Two relevant pieces of work are Jochen Liedtke's work on the L4
microkernel, which shows how to make traps really really fast,
and Hank Levy (and somebody else at Washinton) has shown simple
ways to make them significantly faster. (One simple trick
is to let trap handlers simply resume execution of the program
that trapped, without returning into the kernel and then
having the kernel resume the program---you only have to go in and
out of the kernel once, rather than twice.

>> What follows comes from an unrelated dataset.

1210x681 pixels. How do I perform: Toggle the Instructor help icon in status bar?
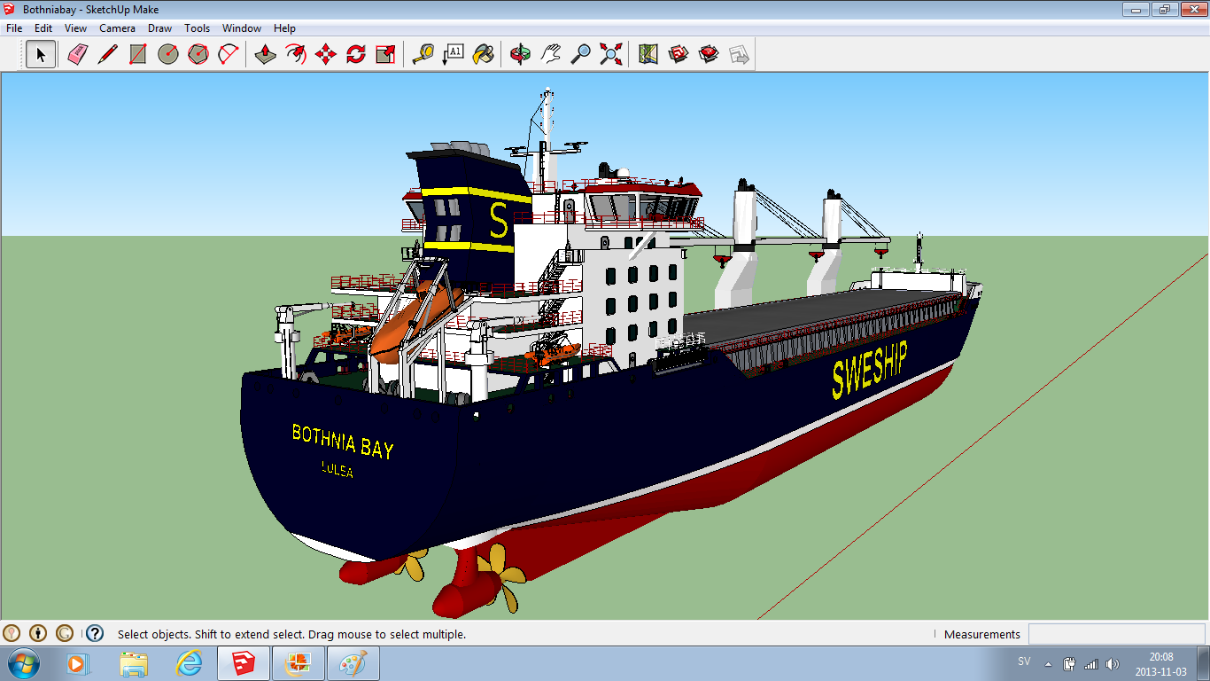coord(95,633)
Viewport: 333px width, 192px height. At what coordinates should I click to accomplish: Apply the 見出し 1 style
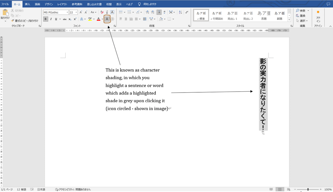tap(232, 15)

As far as lobbying vendors, Apple has used sub-page protections
already. The Newton guys got the ARM guys to put sub-age
protections into the ARM 6 processors, in support of things
like persistence and compressed virtual memory. Walter Smith
and Bob Welland were the guys behind this at Apple. Walter
is now at Microsoft, but you could probably get a testimonial
from him about the virtues of this idea.
Eliot is all too right about the fact that there aren't enough
empirical studies of this stuff. I think this is really unfortunate
because sub-page protections are useful for a bunch of things, including
efficient checkpointing and adaptive disk prefetching, but all of
those are poorly studied at this point. All of them are very relevant
to Java, too. Java needs persistence, as Sun knows. If it ends
up being used for performance-critical distributed programming,
it will also benefit a lot from efficient checkpointing to cope
with node failures.
Sub-page protections and fast traps would also be very good for
distributed virtual memory, where the hardware page size can be
a huge problem due to false sharing.
So sub-page protections ought to be pitched for multiple purposes,
rather than just GC. Efficient and flexible VM primitives should
let you use the TLB for a variety of advanced things.

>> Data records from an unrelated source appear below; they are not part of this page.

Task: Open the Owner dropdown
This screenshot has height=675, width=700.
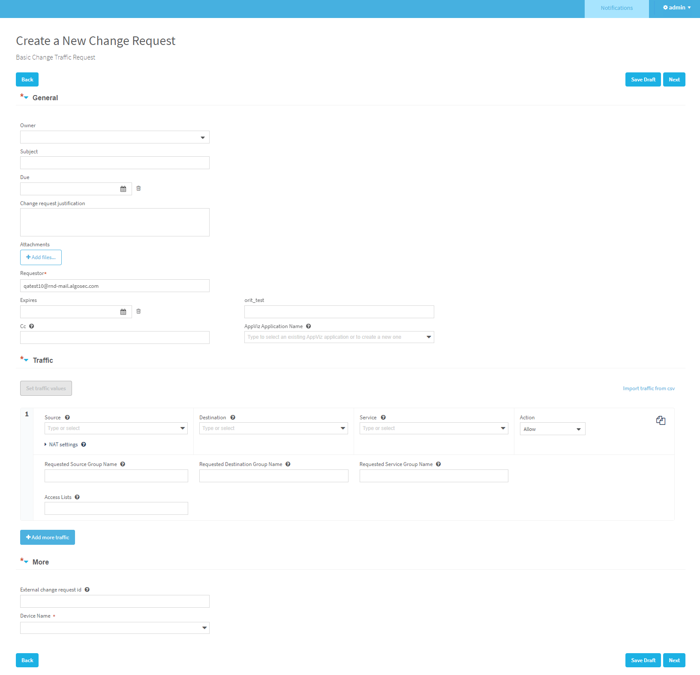Action: click(114, 137)
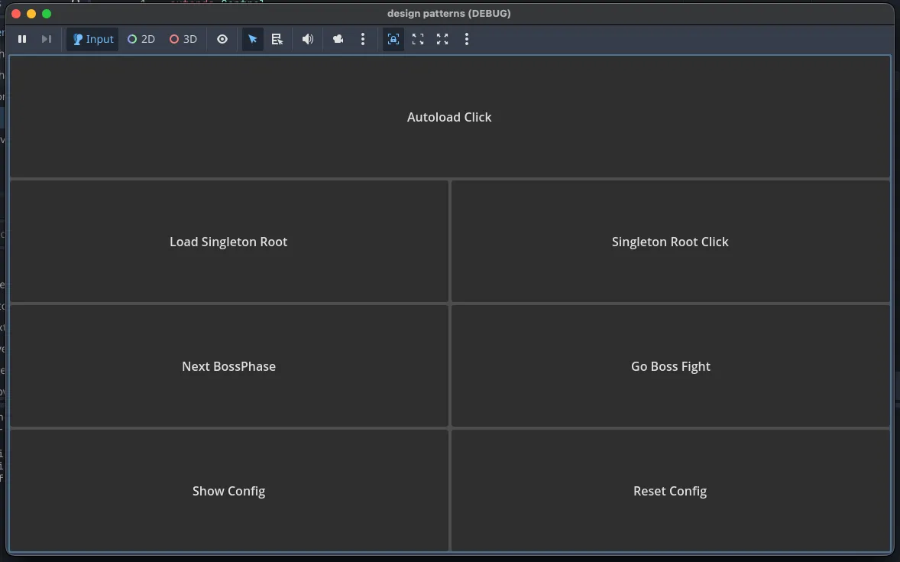Switch debug mode to 2D

[141, 39]
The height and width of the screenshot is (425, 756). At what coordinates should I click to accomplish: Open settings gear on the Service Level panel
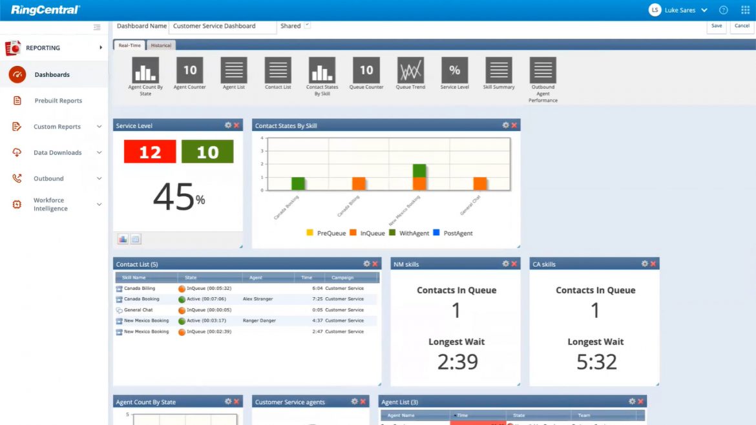click(x=229, y=125)
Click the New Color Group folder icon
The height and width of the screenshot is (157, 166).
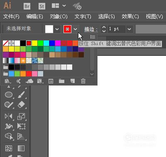[61, 81]
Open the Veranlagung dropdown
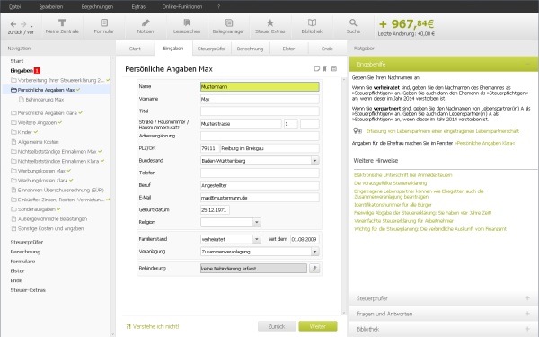Screen dimensions: 539x337 click(314, 252)
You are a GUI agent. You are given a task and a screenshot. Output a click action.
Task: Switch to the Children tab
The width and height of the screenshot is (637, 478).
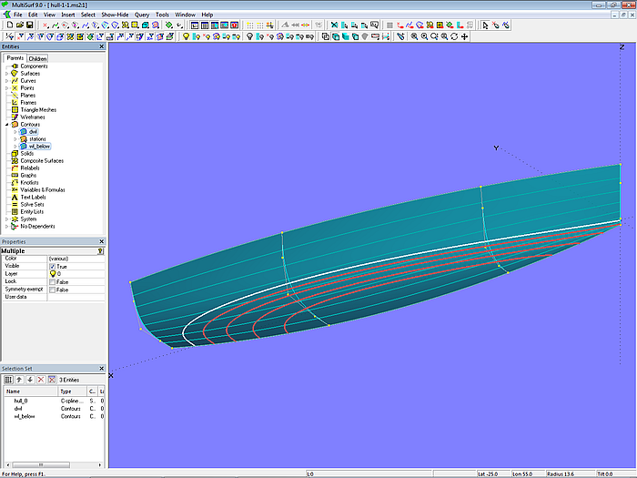coord(37,58)
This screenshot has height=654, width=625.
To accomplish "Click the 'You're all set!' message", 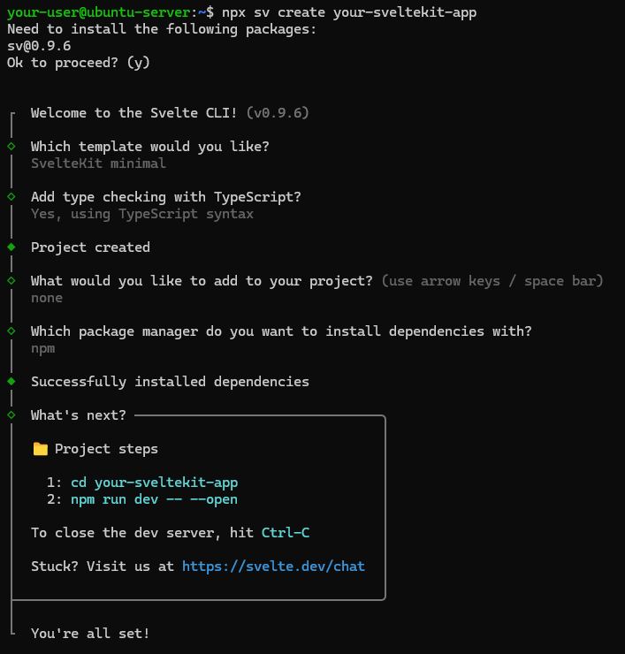I will pos(90,634).
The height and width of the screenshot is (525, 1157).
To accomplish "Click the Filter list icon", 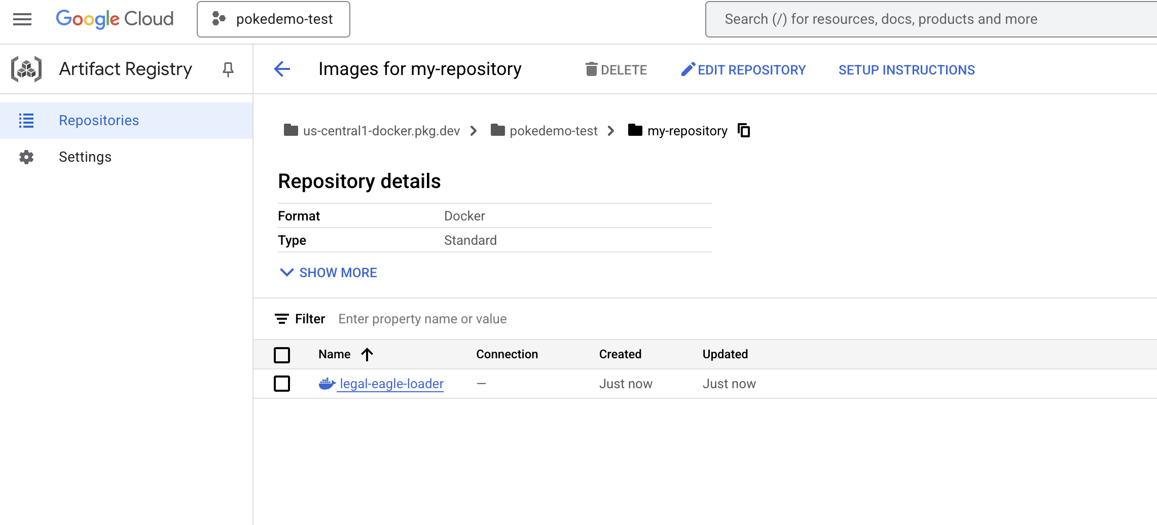I will coord(282,319).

WRT GC in particular, the fastest write barrier seems to be
Ungar and Hoelzle's variant of my variant of Sobalvarro's
"card marking" write barrier. They use bytes as dirty bits,
which allows them to mark a card in two or three instructions.

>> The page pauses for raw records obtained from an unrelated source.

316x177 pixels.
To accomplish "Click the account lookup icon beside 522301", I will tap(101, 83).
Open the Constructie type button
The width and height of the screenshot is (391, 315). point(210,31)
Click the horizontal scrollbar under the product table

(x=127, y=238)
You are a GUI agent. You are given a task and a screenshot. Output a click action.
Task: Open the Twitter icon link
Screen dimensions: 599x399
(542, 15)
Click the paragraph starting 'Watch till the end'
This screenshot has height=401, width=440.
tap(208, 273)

This approach has limitations, though---the bitmap (bytemap,
really) is larger, and it would be advantageous to have a two-level
structure like Sobalvarro's original scheme, IF you can make it
fasy. With very fast traps or access to dirty bits, you could
use the pagewise dirty bits as a coarse-grained map of the
areas to be scanned, with software dirty bits telling you which
small cards to actually scan. (This is too slow if you do both
levels purely in software.)
If you add access to sub-page dirty bits, that would probably
be the best thing---you wouldn't need trap overhead, the unit
to be scanned wouldn't be too big, and you wouldn't need
a software write barrier on each pointer store.